Furthermore, Abes made her decision on the basis of fruit from what appears to me to be a poisoned tree, as the lawyers say. Bradley's offending opinions would not have come to Abes's attention, but for the posting of accusations on Twitter that its own poster retracted at the first whiff of a defamation suit. It was not Bradley who created the condition for his statements to come to Abes's attention, but someone with apparent intent to do reputational harm to Bradley. It isn't as if Bradley subjected his colleagues at the Eyeopener to unsolicited sermons.
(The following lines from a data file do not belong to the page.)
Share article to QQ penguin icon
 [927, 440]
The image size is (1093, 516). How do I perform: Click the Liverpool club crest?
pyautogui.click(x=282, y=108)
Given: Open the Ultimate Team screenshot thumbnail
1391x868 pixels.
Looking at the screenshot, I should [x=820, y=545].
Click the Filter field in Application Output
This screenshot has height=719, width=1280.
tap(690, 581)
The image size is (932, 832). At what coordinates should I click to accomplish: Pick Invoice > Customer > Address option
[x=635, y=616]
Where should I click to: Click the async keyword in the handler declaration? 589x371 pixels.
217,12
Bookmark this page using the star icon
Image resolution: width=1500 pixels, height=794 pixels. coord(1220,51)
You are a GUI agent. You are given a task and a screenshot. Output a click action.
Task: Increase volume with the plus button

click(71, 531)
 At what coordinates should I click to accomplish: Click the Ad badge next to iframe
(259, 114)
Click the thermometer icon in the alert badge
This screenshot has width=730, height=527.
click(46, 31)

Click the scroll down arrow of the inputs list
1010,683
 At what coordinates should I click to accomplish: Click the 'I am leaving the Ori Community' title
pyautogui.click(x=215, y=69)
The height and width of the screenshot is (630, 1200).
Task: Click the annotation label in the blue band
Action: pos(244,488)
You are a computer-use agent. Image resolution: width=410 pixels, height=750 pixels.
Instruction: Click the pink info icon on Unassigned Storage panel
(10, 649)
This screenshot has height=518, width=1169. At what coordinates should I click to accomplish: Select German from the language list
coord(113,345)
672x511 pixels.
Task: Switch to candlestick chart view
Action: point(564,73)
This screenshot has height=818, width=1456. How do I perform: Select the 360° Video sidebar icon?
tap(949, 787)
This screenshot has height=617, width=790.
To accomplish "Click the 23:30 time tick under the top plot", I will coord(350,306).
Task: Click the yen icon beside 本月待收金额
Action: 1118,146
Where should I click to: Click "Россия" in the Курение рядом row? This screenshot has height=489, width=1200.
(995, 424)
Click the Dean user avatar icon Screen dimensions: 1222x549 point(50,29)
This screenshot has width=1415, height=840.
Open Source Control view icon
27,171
It seems clear that Bradley has been cancelled on the basis of his enunciated religious beliefs, which were not meant for the public, but which were shared with an individual in the expectation of privacy, but then became public through no fault of his own.

For contrast and to point out the double standards at work in this case, we have Mariam Nouser a contributor to the Eyeopener, whose bio notes that in 2016 she came out in opposition to Holocaust Education Week at Ryerson unless it included the "Palestinian Holocaust," a trope that is so demonstrably and perniciously false and, yes, triggering to many Jews, me included—such a blood libel of Israel almost invariably being associated with stone-cold antisemitism—that I find my pulse rate up just writing the words. Nouser made her views known publicly and to all appearances proudly. Surely Abes was aware of them.

To be clear, I am not calling for Nouser to be fired. She has a right to her opinions, however bigoted and foul they appear to me. My indignation, after all, does not make me literally unsafe, only offended, and as we who support freedom of speech often say, there is no use upholding the principle of freedom of speech, unless one understands that such freedom includes the right to offend. I am simply using her as an example of Abes's apparent double standards regarding offences to minority groups with a history of persecution, depending on whether the alleged bigot has standing in the Intersectional Victim Index, in which case their expressions of bigotry are glided over in silence, or is a straight white male, in which case a "punching up" is permissible.

If Bradley is not fit to write on subjects other than his faith, or even mingle collegially with fellow writers, because of views he holds in keeping with his faith, then how is it that Amy Coney Barrett, newly appointed Justice to the Supreme Court of the United States of America, who I am led to understand holds the exact same views as Jonathan Bradley, is considered fit to serve in this highest of legal offices, collaborating in decisions that will potentially affect hundreds of millions of citizens?

Are the students Abes is allegedly keeping safe from the allegedly menacing Bradley so much more in need of protection than all the people who serve at the Supreme Court, amongst them doubtless many in the queer community, perhaps even LGBT-identified law clerks who consider themselves privileged to work for Barrett?

Let us hope that the HRTO sees this matter in an objective light, and rules in Jonathan Bradley's favour.

Finally, it strikes me as a rather sad irony that the late, beloved, incomparable journalist Christie Blatchford, who was Canadian journalism's finest detector and denouncer of BS, was an alumna of the Eyeopener. Oh, what an embarrassment this episode would have been to her, and oh, what a column she might have written on it. Better and more memorable than this one, I say without a shred of false modesty.